Protocol

Analysis of siRNA Knockdown of Cell-Cycle Control Genes in G₁/S and G₂/M Cell-Cycle Phase Marker Cell Lines Using Multiplexed High-Content Analysis

This protocol was adapted from "High-Content and High-Throughput Screening," Chapter 13, in Cell Imaging (ed. Stephens). Scion Publishing Ltd., Oxfordshire, UK, 2006.

INTRODUCTION

RNA interference using siRNA libraries is a powerful technology for elucidating gene function by downregulating gene expression at the post-transcriptional level. Phenotypic changes associated with siRNA knockdown can be monitored using cell lines expressing fluorescent reporter proteins. Test siRNAs are transiently transfected into the reporter cell line and behavior of the fluorescent reporter probe is monitored using a high-content imaging system. A range of cell features and additional fluorescent probes can be monitored to assess the effects of knockdown. This article provides a method of screening an siRNA cell-cycle array using cell lines that report cell-cycle phase.
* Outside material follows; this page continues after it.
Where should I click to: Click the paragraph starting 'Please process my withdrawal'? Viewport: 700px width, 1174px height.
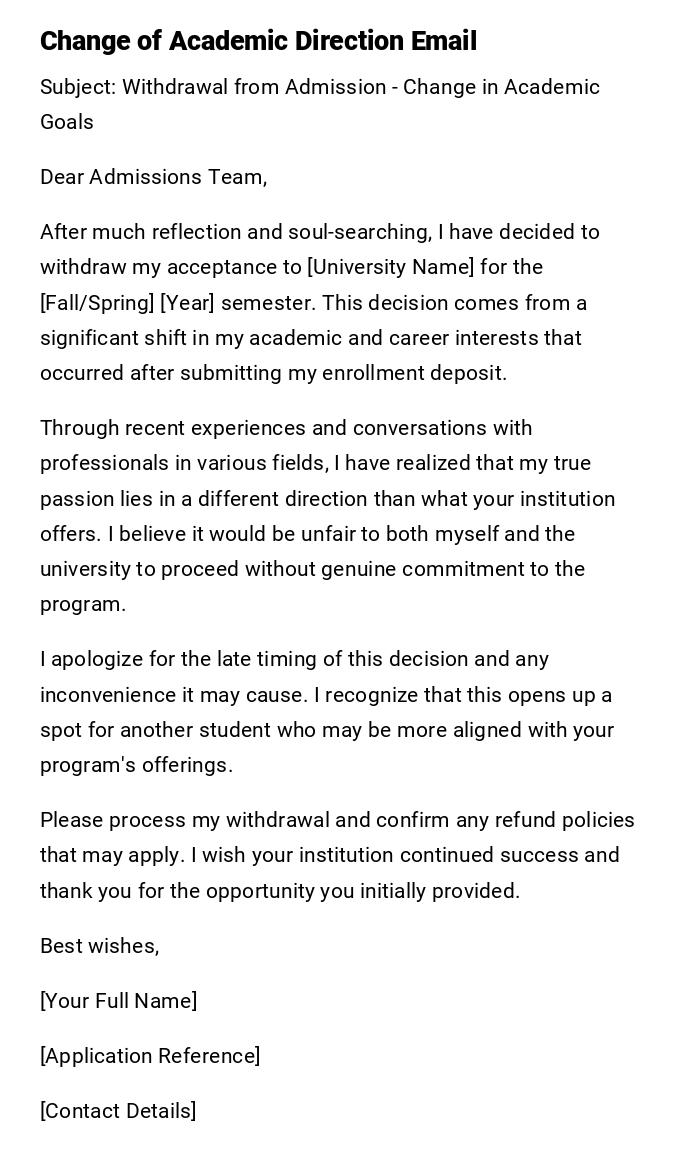point(337,855)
The subcellular distribution and intensity of the fluorescent phase reporter changes in a cell-cycle-dependent manner. The phase marker assay is multiplexed with an assay for bromodeoxyuridine (BrdU) incorporation, which identifies cells that have undergone DNA replication. When a G₂/M cell-cycle phase reporter cell line is multiplexed with BrdU incorporation, information from both assays enables assignment of each cell to one of five distinct phases of the cell cycle (G₁, S, G₂, prophase, or mitosis).